As I listened to the song, it brought me back to my junior high years, when in fact I wished I was Black. I was a nerdy Jewish kid on working class Long Island, and there didn't seem much cool about my life, and my family, and my friends. But there were these guys like Walt Clyde Frazier, who played for the Knicks, who HAD El Dorados, or Lincoln Mark IVs, and wore fur coats with wide brimmed hats, and just talked and walked in a far cooler manner than I.
I watched Don Cornelius's "Soul Train" religiously, and tried to imitate the dance moves. Well, as Clint Eastwood famously said, A man's gotta know his limitations, and I knew at a young age I would never dance, or sing, like the Black kids.
That's ok. I came to terms with my lack of cool, and figured out other ways to get girls, using charm and humor, and only danced when I had several drinks, which seemed to loosen up my white-ness a bit, although years later, when Billy Crystal mocked us by saying white guys trying to look cool dancing all employed the "White man's underbite," I knew he was a kindred spirit.
So I'd never be as cool as Walt Frazier, or William DeVaughn, and that was ok.
This came to light only yesterday as I had a long talk with a dear young friend -- more of a nephew, really. He's nearing the end of 25 and not yet launched -- living at home, all expenses paid by Mom and Dad except for the small amounts he makes doing gig work, which he uses to travel and party with.
Come to think of it -- not really a bad way, at all --at 25 I was already responsible for Wifey and my aging Mom, and a few years after that D1 would become my charge, as well. Once I neared my mid 20s, I never knew the freedom of being responsible for only myself -- let alone if someone else paid all my way.
But I shared with him something I just read. I'm a sucker for the click bait that says "I worked with many people who were dying and these were their final thoughts and wishes" genre of writing. Most of them follow the same theme: "If I had to do it over again, I would have worried less about work and making money and spent more time with those I love."
The recent article was different. The writer, a LCSW in hospice somewhere up North, said the theme she most detected was this: The dying wished they had focused more on living our their own dreams instead of trying to live up to the dreams and aspirations others had for them.
Of course, this was said classically by Shakespeare in Hamlet: "To thine own self be true." And like much of Shakespeare's wisdom, it resonates today.
And I shared that with the young man, who admitted much of his life is being pleasing to his parents and aunt and grandmother. The irony with him is I think they'd much rather see him living a more independent and productive life instead of being, essentially, their butler, but we all know people fall into patterns that are hard to break.
Long marriages tend to institutionalize us. Sometimes when people hear what I "put up with" about Wifey and some of her less than, um, traditional wife ways, they're surprised.
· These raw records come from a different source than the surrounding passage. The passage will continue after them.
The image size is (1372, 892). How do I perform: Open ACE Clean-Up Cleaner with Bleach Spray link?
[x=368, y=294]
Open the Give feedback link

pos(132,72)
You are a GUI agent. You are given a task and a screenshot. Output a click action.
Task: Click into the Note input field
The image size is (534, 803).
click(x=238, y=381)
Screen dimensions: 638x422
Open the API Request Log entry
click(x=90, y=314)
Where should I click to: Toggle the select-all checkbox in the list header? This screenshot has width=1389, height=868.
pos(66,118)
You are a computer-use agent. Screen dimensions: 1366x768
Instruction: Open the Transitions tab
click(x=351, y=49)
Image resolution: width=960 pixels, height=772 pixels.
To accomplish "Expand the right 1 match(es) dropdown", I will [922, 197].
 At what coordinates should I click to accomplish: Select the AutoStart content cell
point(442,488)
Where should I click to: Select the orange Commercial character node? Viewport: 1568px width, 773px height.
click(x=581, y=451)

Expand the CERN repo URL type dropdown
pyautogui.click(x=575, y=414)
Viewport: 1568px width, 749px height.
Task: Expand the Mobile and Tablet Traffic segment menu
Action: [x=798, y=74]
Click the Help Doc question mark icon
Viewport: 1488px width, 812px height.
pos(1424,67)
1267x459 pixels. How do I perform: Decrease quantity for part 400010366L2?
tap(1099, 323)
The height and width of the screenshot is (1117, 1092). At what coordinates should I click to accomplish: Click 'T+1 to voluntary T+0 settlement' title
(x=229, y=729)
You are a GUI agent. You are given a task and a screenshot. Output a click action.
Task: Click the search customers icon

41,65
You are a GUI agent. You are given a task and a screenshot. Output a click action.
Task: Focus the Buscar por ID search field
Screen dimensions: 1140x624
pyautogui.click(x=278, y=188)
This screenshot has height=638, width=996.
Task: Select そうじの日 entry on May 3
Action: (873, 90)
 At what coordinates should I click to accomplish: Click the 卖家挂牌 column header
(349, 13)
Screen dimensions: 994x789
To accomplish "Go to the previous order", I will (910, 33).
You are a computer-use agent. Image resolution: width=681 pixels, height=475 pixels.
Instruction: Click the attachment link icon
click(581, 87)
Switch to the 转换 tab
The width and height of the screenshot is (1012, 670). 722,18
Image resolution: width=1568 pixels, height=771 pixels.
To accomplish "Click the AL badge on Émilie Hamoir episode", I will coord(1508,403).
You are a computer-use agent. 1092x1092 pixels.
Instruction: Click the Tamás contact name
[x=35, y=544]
And it goes the other way, too -- I'm sure people tell her she gives me too much latitude on many issues.
But we've made it work together, and look forward to celebrating anniversary 37 pretty soon.
I reminded my young friend of that, too. When I was 25, I graduated law school and took and passed the bar, began my first full time lawyer job, bought a house, and got married -- lot of man-type stuff packed into a single year of life.
And I told him that if his life goes on the way it is, and it IS his true nature -- that's ok, too. Sooner than later, his parents will need care, and when they pass, he and his brother will inherit a by then 7 figure house. He can work, or not. Have girlfriends, or not, but basically keep the life he has -- all the while remaining the good hearted, sweet person he is.
I think that shocked him a bit -- seeing that could well be his future if his path doesn't change. It was funny -- yesterday was the day before T Day, and yet I sort of found myself playing the role of the Ghost of Christmas Future with my young friend.
He will find his path. Everyone does. I just hope it's the path that comes from his heart and head, and not one he follows to please anyone else before himself.
So back to today, and the reason for the season. The rental company delivered tables, dishes, tablecloths, and utensils, around noon. Wifey was out and about puttering in the yard, and I suggested maybe she wanted to begin setting up. Nah. She finally started close to 8 pm, to learn that much of what she had ordered was missing, or wrong.
She started venturing to that land of tensosity, and I quietly told her no -- she was breaking our deal. I had agreed to spare no expense having vendors do ALL the T Day work, so we would calmly enjoy our guests, and if SHE grew anxious and nervous, it would spill onto me, and thereby defeat the entire purpose of hiring others. She agreed, and went about realizing we owned plenty of silverware that might well do the trick.
She also told me this is our final year hosting. Even with full catering and party rental, it's too daunting to have more than 20 people over. D2 and Jonathan should be in their new house by next T Day, and it has a very large, beautiful dining room -- Wifey has made the matriarchal decision that it' time for D2 and Jonathan to assume hosting duties.
Hey -- being true to myself -- I just want to celebrate with our wonderful extended family -- I don't care where it is. If D2 and Jonathan say no -- it'll be back to a local restaurant for our crew. As long as there's turkey, and stuffing, and pies, and plenty of alcohol, surrounded by those dear to us -- I'm good.
So it's nearing 9 am, indeed Soul music is playing on my Sonos, and I'm off to get in a few miles of walking before the feasting begins. We settled on 330 pm to accommodate nap schedules, and I figure by 4 I'll be actively pouring some adult beverages.
I am one absurdly blessed rockin' Daddy and Granddaddy in the USA. At my core, that's who I am, and who I love to be, and for that I thank the Big Man endlessly.